In his youth, Germanus gave little sign of sanctity. He was of noble birth, and at first practised the law at Rome. After a time, the emperor placed him high in the army. But his one passion was the chase. He was so carried away as even to retain in his sports the superstitions of the pagan huntsman. Yet it was revealed to the Bishop of Auxerre that Germanus would be his successor, and he gave him the tonsure almost by main force. Forthwith Germanus became another man, and, making over his lands to the Church, adopted a life of humble penance. At that time the Pelagian heresy was laying waste England, and Germanus was chosen by the reigning Pontiff to rescue the Britons from the snare of Satan. With St. Lupus he preached in the fields and highways throughout the land. At last, near Verulam, he met the heretics face to face, and overcame them utterly with the Catholic and Roman faith. He ascribed this triumph to the intercession of St. Alban, and offered public thanks at his shrine. Towards the end of his stay, his old skill in arms won over the Picts and Scots the complete but bloodless "Alleluia" victory, so called because the newly-baptized Britons, led by the Saint, routed the enemy with the Paschal cry. Germanus visited England a second time with St. Severus. He died a.d. 448, while interceding with the emperor for the people of Brittany.

Reflection.—" Hold the form of sound words, which thou hast heard of me in faith, and in the love which is in Christ Jesus." (2 Tim. 11:13.)

JULY 31.—ST. IGNATIUS OF LOYOLA.

St. Ignatius was born at Loyola in Spain, in the year 1491. He served his king as a courtier and a soldier till his thirtieth year. At that age, being laid low by a wound, he received the call of divine grace to leave the world. He embraced poverty and humiliation, that he might become more like to Christ, and won others to join him in the service of God. Prompted by their love for Jesus Christ, Ignatius and his companions made a vow to go to the Holy Land, but war broke out, and prevented the execution of their project. Then they turned to the Vicar of Jesus Christ, and placed themselves under his obedience. This was the beginning- of the Society of Jesus. Our Lord promised St.

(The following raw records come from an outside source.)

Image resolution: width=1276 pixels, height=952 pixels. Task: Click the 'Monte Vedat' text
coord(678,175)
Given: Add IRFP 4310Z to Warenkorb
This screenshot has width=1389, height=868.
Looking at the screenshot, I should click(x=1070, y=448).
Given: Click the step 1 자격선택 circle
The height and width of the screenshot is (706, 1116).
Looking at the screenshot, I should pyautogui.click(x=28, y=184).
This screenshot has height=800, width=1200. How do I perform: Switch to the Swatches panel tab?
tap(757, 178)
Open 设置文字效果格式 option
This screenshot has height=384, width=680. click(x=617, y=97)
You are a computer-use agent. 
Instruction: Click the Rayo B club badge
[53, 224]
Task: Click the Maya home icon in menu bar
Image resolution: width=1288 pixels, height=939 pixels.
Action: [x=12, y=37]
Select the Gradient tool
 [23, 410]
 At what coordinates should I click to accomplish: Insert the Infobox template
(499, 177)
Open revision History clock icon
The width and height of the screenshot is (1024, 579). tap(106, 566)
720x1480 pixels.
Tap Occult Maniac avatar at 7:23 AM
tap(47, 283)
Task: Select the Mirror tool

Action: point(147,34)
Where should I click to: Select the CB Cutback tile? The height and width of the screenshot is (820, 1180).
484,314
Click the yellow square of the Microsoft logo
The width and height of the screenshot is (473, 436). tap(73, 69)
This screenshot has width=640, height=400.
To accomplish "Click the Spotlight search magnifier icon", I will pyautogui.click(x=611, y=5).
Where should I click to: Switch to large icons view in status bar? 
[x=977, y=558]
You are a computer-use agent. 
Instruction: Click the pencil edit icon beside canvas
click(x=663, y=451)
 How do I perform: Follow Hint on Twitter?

Ignatius that the precious heritage of His Passion should never fail his Society, a heritage of contradictions and persecutions. St. Ignatius was cast into prison at Salamanca, on a suspicion of heresy. To a friend who expressed sympathy with him on account of his imprisonment, he replied, "It is a sign that you have but little love of Christ in your heart, or you would not deem it so hard a fate to be in chains for His sake. I declare to you that all Salamanca does not contain as many fetters, manacles, and chains as I long to wear for the love of Jesus Christ." St. Ignatius went to his crown on the 31st July, 1556.

Reflection.—Ask St. Ignatius to obtain for you the grace to desire ardently the greater glory of God, even though it may cost you much suffering and humiliation.